The opening song to 26-year old Colorado singer-songwriter Andy Sydow’s ten-track third album Reasons for Departure is the title track – and it starts piano-driven, slow, pensive and is quite warm. No fireworks or showboating just a light-hearted ballad with some nice lyrical references:
“…I hope your sense of humor keeps you crazy, even if I’m just a joke to you.” Later in the song the simple but thought-provoking: “…arrivals and departures, may they never take who you are.” This is what Nashville and Austin music alleys should be producing. Not the sugar-coated, cliché ridden pop that passes for country, alt-country and whatever today.

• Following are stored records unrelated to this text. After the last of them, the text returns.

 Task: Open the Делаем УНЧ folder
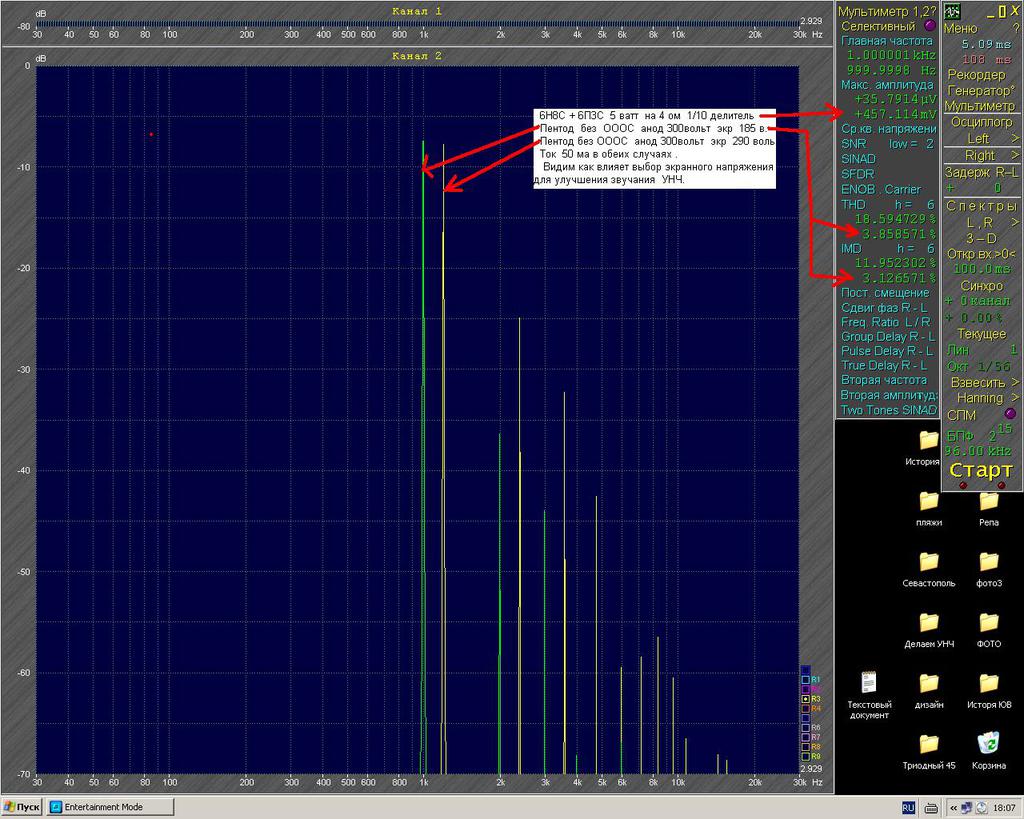pyautogui.click(x=929, y=630)
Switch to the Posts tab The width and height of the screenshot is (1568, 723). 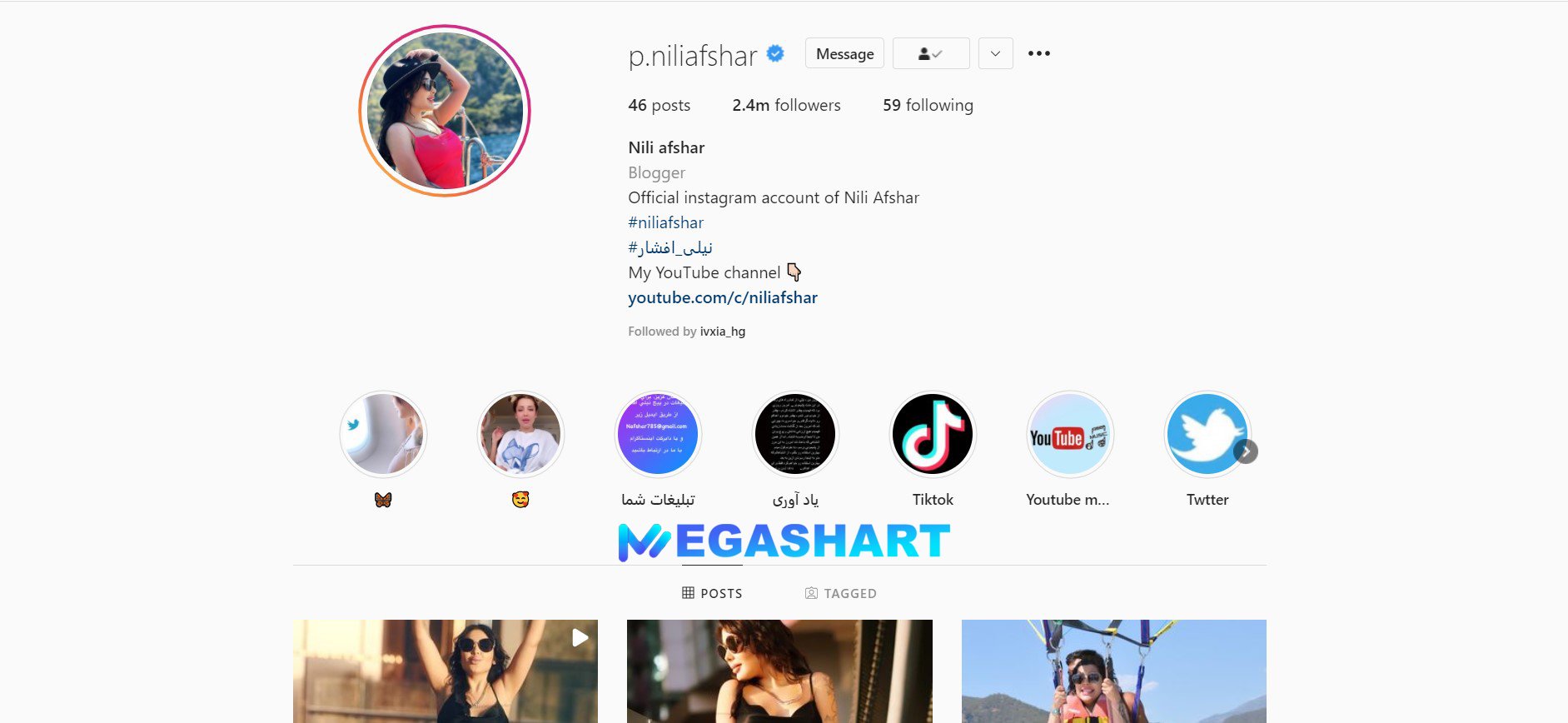(x=712, y=593)
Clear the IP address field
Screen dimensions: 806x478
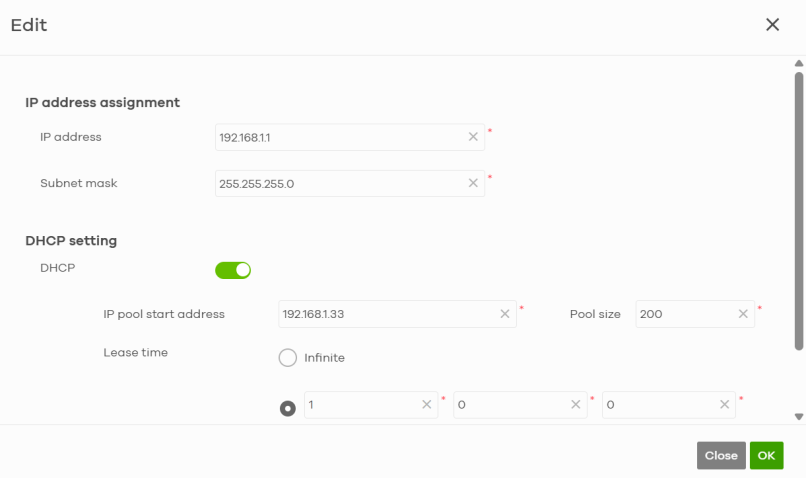(x=473, y=137)
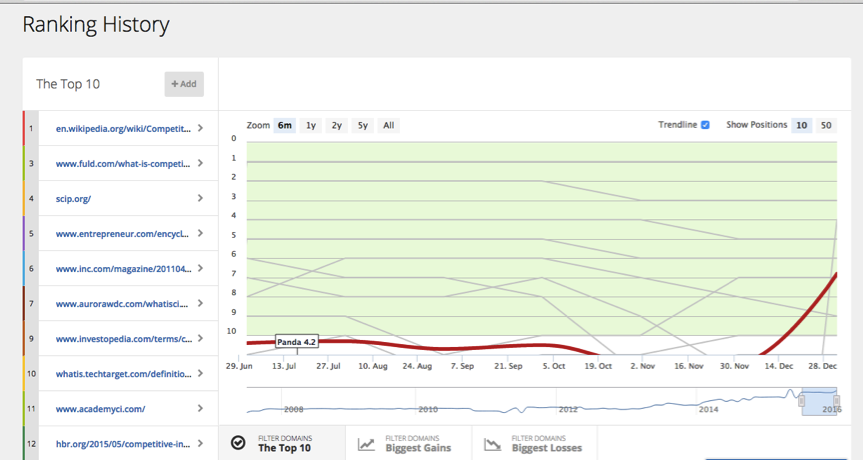The image size is (864, 460).
Task: Set chart zoom to 1y
Action: (311, 125)
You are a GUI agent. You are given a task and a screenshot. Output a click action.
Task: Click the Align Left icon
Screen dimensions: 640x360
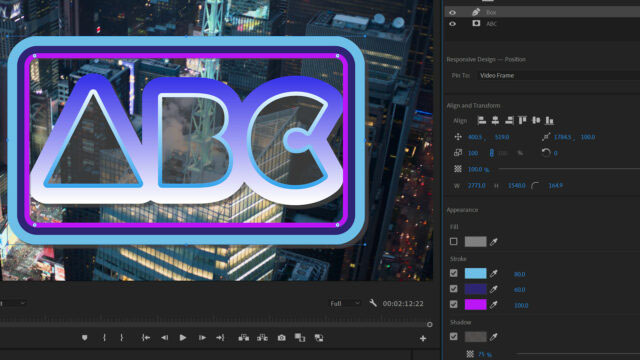click(482, 120)
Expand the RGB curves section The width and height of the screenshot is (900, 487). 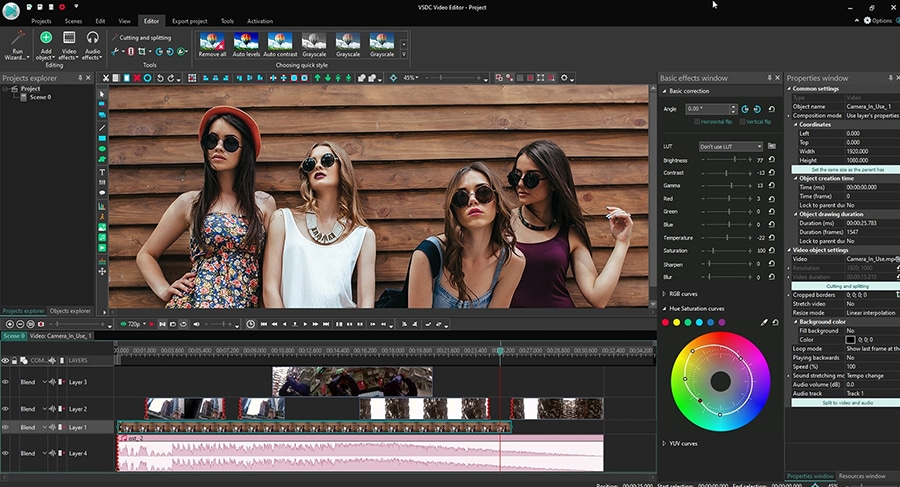point(666,294)
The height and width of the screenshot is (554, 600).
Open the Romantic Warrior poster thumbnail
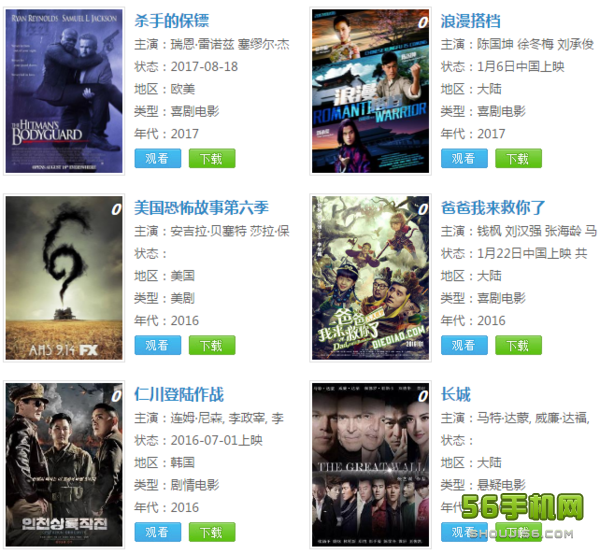(x=370, y=91)
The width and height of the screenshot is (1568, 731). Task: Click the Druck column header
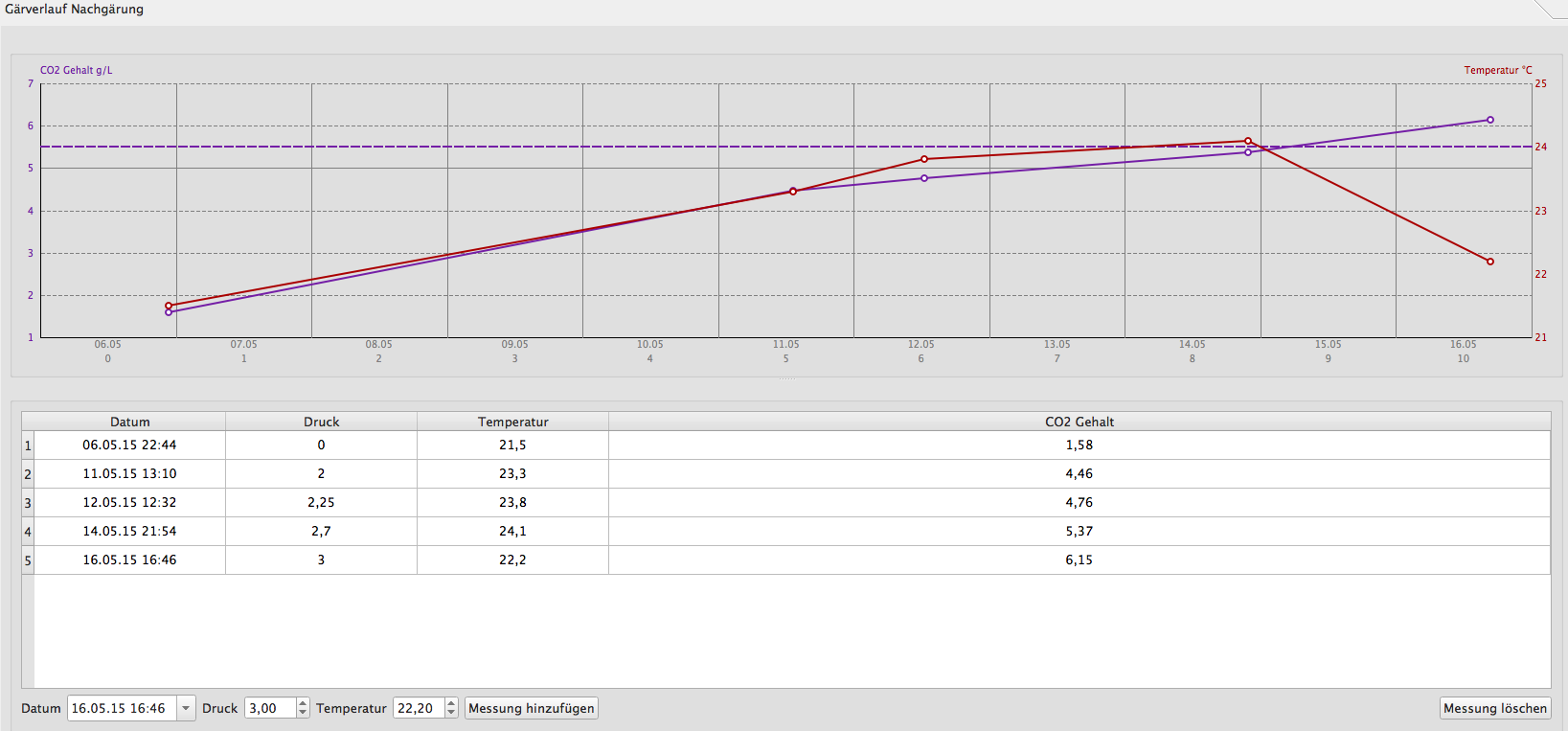321,422
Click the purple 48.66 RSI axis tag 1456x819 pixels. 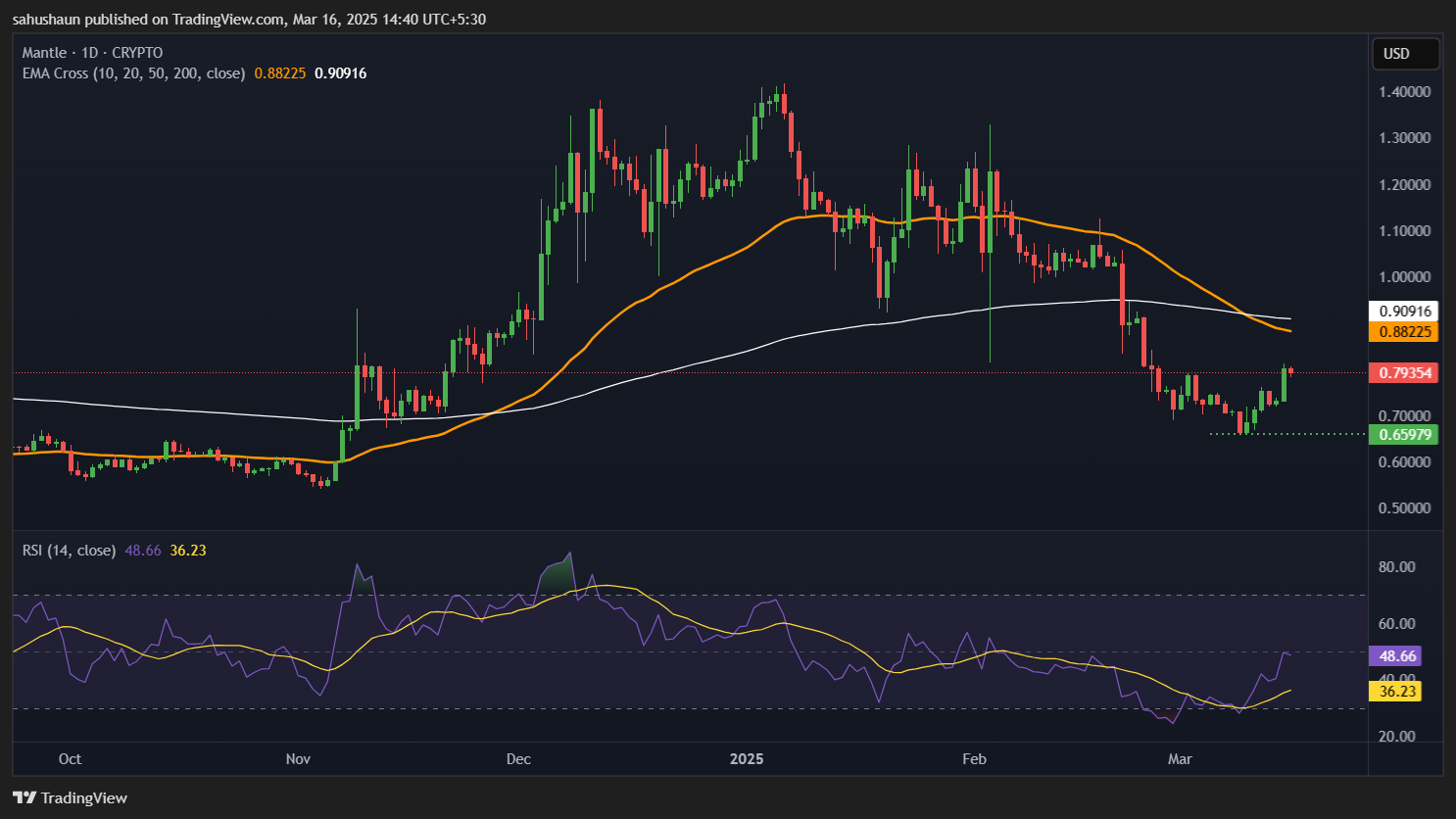point(1396,656)

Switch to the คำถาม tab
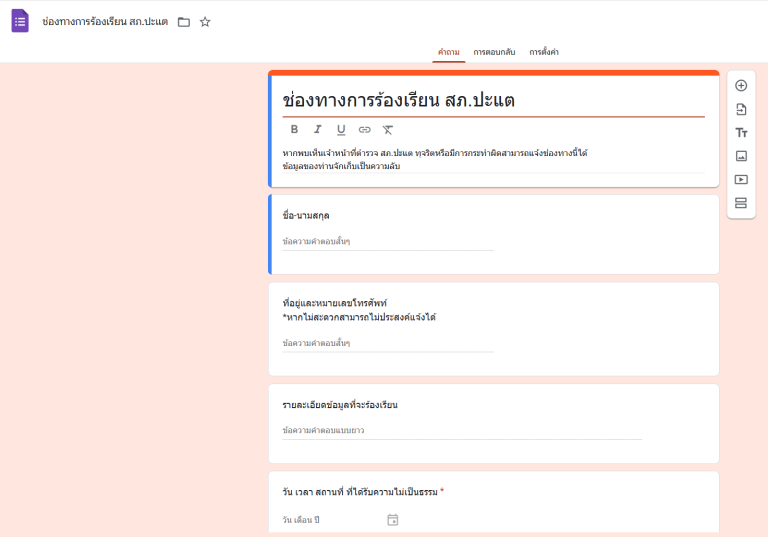(448, 52)
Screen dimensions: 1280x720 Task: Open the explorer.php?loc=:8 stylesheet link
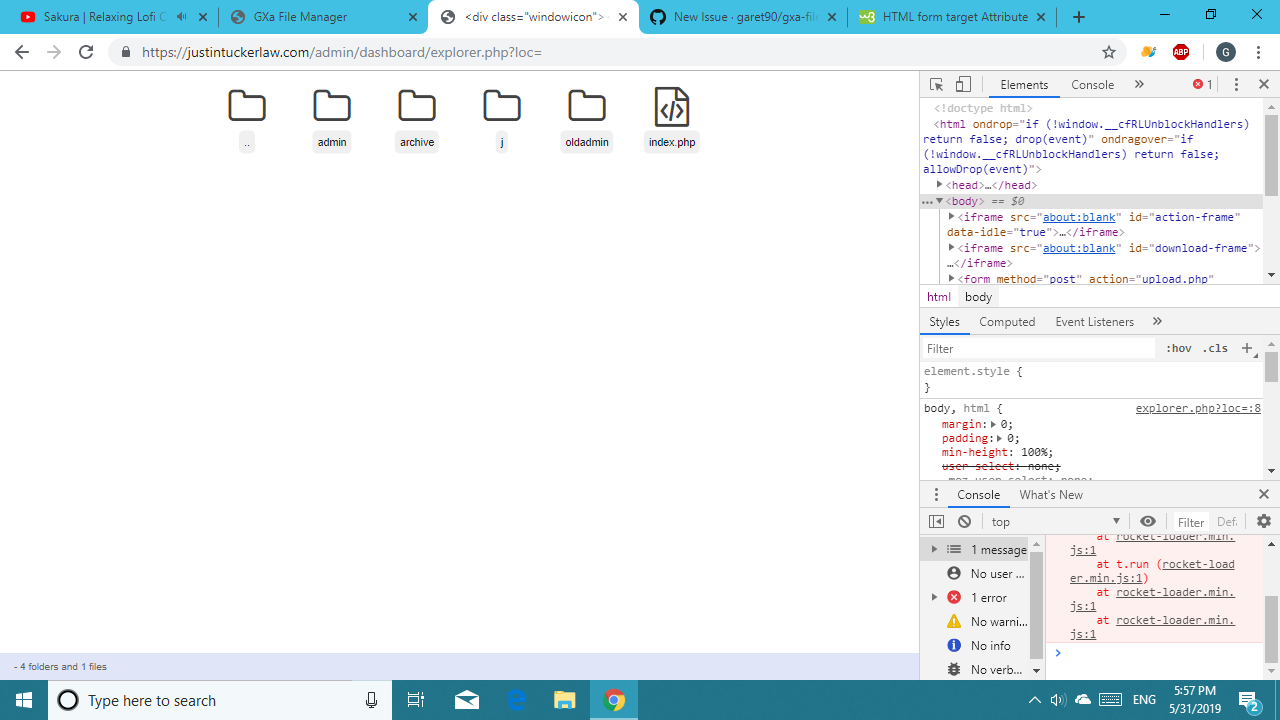1197,408
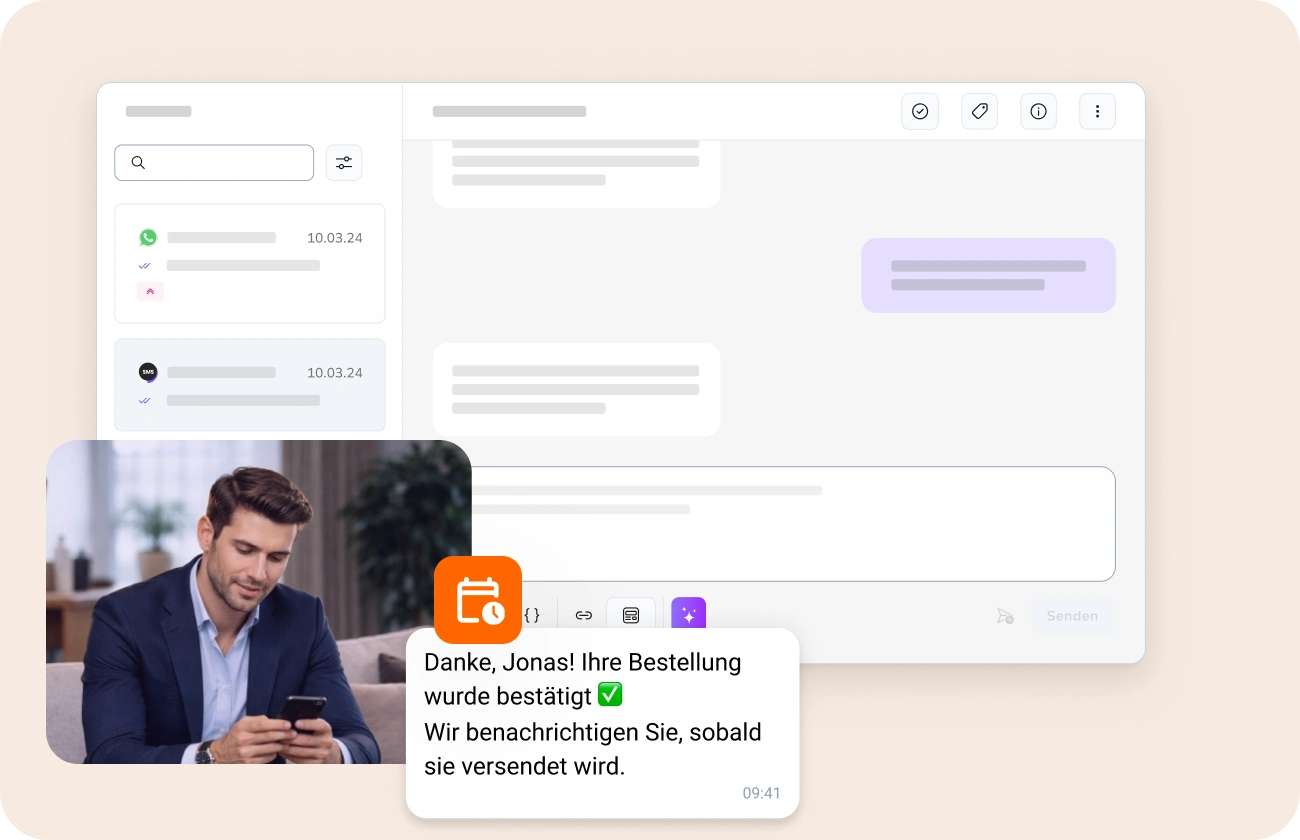
Task: Click inside the message search field
Action: tap(214, 162)
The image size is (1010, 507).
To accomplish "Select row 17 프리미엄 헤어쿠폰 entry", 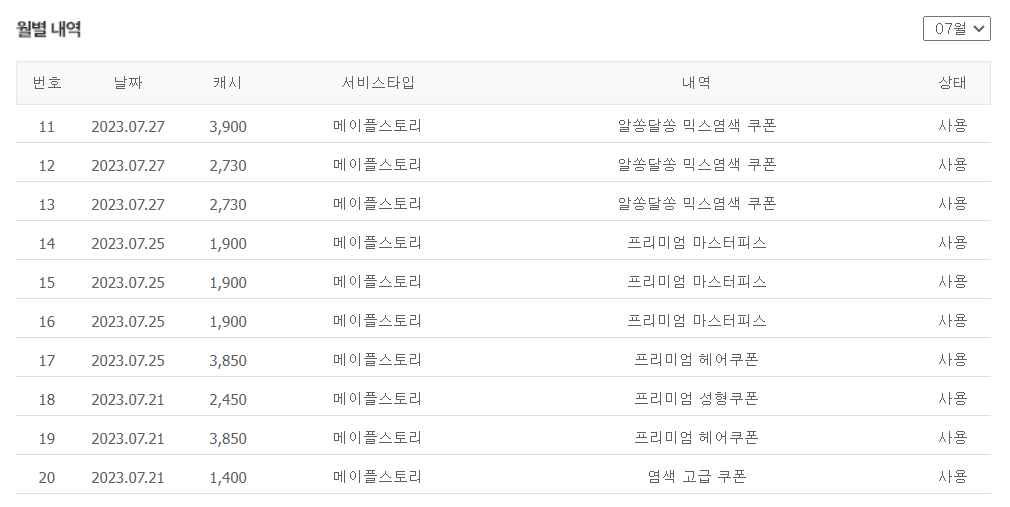I will click(697, 360).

My biggest argument about the music industry, or rather, the contemporary “music club,” — emphasis on the word contemporary — is that people focus on whether an individual is a good guitarist, proficient bass player, fiddler, drummer, and piano player. And they try hard to acquire the best for their band because they want to sound good. But they seldom if ever, even if they have a good composer, focus on the lyrics. The story their music is supposed to tell. They write their own lyrics with little or no practice. So, while the performance is good, the music is catchy, the lyrics remain insipid, inane and bordering on — well, stupid.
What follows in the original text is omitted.